Problem requirements:
Reproduce all records word for word.

Data excerpts
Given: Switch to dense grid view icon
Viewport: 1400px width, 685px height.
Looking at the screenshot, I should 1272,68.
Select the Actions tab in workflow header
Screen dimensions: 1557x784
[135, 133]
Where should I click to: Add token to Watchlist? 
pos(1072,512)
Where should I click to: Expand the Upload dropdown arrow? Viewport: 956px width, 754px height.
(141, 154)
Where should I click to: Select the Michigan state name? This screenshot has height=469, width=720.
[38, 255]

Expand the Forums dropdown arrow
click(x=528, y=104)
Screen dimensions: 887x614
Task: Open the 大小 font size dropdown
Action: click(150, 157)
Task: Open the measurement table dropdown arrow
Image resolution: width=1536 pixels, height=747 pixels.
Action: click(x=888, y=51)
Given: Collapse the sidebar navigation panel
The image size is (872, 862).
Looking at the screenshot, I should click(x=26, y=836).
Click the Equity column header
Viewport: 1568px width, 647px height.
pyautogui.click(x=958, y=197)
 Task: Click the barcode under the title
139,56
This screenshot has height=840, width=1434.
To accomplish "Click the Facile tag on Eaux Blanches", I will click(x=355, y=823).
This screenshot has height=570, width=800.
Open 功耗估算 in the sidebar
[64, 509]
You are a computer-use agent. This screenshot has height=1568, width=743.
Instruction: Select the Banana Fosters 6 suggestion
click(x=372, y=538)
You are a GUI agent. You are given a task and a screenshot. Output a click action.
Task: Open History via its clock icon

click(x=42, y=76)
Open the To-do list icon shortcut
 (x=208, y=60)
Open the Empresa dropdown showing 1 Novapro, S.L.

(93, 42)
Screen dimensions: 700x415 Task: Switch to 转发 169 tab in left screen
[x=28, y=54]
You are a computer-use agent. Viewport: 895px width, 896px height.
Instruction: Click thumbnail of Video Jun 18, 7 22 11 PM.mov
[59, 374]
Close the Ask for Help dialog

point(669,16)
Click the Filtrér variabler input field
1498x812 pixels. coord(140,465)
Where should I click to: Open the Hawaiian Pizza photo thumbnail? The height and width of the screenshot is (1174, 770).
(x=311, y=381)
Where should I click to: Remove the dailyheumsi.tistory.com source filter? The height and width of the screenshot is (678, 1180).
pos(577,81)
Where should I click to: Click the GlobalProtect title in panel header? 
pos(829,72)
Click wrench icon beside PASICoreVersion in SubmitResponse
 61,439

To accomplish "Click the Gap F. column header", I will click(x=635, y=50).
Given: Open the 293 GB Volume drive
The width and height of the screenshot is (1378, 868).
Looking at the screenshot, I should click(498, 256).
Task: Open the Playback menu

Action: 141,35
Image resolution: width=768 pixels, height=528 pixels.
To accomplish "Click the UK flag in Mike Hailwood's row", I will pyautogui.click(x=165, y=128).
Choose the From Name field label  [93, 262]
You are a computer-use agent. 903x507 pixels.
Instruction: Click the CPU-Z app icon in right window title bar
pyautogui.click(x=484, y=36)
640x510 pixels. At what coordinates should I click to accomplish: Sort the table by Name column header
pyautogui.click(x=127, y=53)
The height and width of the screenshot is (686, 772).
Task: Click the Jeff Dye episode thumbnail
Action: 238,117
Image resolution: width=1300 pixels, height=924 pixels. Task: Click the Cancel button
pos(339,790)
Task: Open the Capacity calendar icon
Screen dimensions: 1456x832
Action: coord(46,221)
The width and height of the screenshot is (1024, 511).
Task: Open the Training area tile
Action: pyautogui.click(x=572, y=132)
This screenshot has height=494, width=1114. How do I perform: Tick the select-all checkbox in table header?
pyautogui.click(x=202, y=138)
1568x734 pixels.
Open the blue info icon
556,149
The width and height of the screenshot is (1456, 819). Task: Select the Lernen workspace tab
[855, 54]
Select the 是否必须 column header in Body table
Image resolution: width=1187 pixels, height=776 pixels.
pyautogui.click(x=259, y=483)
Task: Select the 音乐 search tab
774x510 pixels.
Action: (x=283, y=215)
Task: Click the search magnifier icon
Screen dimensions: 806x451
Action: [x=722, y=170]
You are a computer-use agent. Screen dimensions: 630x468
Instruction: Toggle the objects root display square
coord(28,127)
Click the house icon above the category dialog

Exercise response:
Given: Switch to dense grid view icon
Viewport: 1400px width, 685px height.
Looking at the screenshot, I should 1272,68.
Select the Actions tab in workflow header
Screen dimensions: 1557x784
[135, 133]
Where should I click to: Add token to Watchlist? 
pos(1072,512)
Where should I click to: Expand the Upload dropdown arrow? Viewport: 956px width, 754px height.
(141, 154)
Where should I click to: Select the Michigan state name? This screenshot has height=469, width=720.
[38, 255]

Expand the Forums dropdown arrow
click(x=528, y=104)
Screen dimensions: 887x614
Task: Open the 大小 font size dropdown
Action: click(150, 157)
Task: Open the measurement table dropdown arrow
Image resolution: width=1536 pixels, height=747 pixels.
Action: click(x=888, y=51)
Given: Collapse the sidebar navigation panel
The image size is (872, 862).
Looking at the screenshot, I should click(x=26, y=836).
Click the Equity column header
Viewport: 1568px width, 647px height.
pyautogui.click(x=958, y=197)
 Task: Click the barcode under the title
139,56
This screenshot has height=840, width=1434.
To accomplish "Click the Facile tag on Eaux Blanches", I will click(x=355, y=823).
This screenshot has height=570, width=800.
Open 功耗估算 in the sidebar
[64, 509]
You are a computer-use agent. This screenshot has height=1568, width=743.
Instruction: Select the Banana Fosters 6 suggestion
click(x=372, y=538)
You are a GUI agent. You are given a task and a screenshot. Output a click action.
Task: Open History via its clock icon

click(x=42, y=76)
Open the To-do list icon shortcut
 (x=208, y=60)
Open the Empresa dropdown showing 1 Novapro, S.L.

(93, 42)
Screen dimensions: 700x415 Task: Switch to 转发 169 tab in left screen
[x=28, y=54]
You are a computer-use agent. Viewport: 895px width, 896px height.
Instruction: Click thumbnail of Video Jun 18, 7 22 11 PM.mov
[59, 374]
Close the Ask for Help dialog

point(669,16)
Click the Filtrér variabler input field
1498x812 pixels. coord(140,465)
Where should I click to: Open the Hawaiian Pizza photo thumbnail? The height and width of the screenshot is (1174, 770).
(x=311, y=381)
Where should I click to: Remove the dailyheumsi.tistory.com source filter? The height and width of the screenshot is (678, 1180).
pos(577,81)
Where should I click to: Click the GlobalProtect title in panel header? 
pos(829,72)
Click wrench icon beside PASICoreVersion in SubmitResponse
 61,439

To accomplish "Click the Gap F. column header", I will click(x=635, y=50).
Given: Open the 293 GB Volume drive
The width and height of the screenshot is (1378, 868).
Looking at the screenshot, I should click(498, 256).
Task: Open the Playback menu

Action: 141,35
Image resolution: width=768 pixels, height=528 pixels.
To accomplish "Click the UK flag in Mike Hailwood's row", I will pyautogui.click(x=165, y=128).
Choose the From Name field label  [93, 262]
You are a computer-use agent. 903x507 pixels.
Instruction: Click the CPU-Z app icon in right window title bar
pyautogui.click(x=484, y=36)
640x510 pixels. At what coordinates should I click to accomplish: Sort the table by Name column header
pyautogui.click(x=127, y=53)
The height and width of the screenshot is (686, 772).
Task: Click the Jeff Dye episode thumbnail
Action: 238,117
Image resolution: width=1300 pixels, height=924 pixels. Task: Click the Cancel button
pos(339,790)
Task: Open the Capacity calendar icon
Screen dimensions: 1456x832
Action: coord(46,221)
The width and height of the screenshot is (1024, 511).
Task: Open the Training area tile
Action: pyautogui.click(x=572, y=132)
This screenshot has height=494, width=1114. How do I perform: Tick the select-all checkbox in table header?
pyautogui.click(x=202, y=138)
1568x734 pixels.
Open the blue info icon
556,149
The width and height of the screenshot is (1456, 819). Task: Select the Lernen workspace tab
[855, 54]
Select the 是否必须 column header in Body table
Image resolution: width=1187 pixels, height=776 pixels.
pyautogui.click(x=259, y=483)
Task: Select the 音乐 search tab
774x510 pixels.
Action: (x=283, y=215)
Task: Click the search magnifier icon
Screen dimensions: 806x451
Action: [x=722, y=170]
You are a computer-use agent. Screen dimensions: 630x468
Instruction: Toggle the objects root display square
coord(28,127)
Click the house icon above the category dialog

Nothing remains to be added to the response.